Exercise details :: Please report, as a single number, how many lines in the entries include the string "size".
---------- Provided information ----------
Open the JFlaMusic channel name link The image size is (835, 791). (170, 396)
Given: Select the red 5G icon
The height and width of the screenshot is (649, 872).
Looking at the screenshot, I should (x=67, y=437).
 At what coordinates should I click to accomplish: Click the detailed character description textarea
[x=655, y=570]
----------
---------- Provided information ----------
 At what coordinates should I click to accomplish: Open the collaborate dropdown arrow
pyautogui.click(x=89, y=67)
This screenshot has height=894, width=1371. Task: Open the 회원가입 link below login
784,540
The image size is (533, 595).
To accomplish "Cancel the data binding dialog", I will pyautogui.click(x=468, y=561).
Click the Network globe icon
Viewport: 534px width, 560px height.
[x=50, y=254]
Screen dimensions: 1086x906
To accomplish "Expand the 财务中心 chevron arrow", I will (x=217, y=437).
----------
Result below :: 2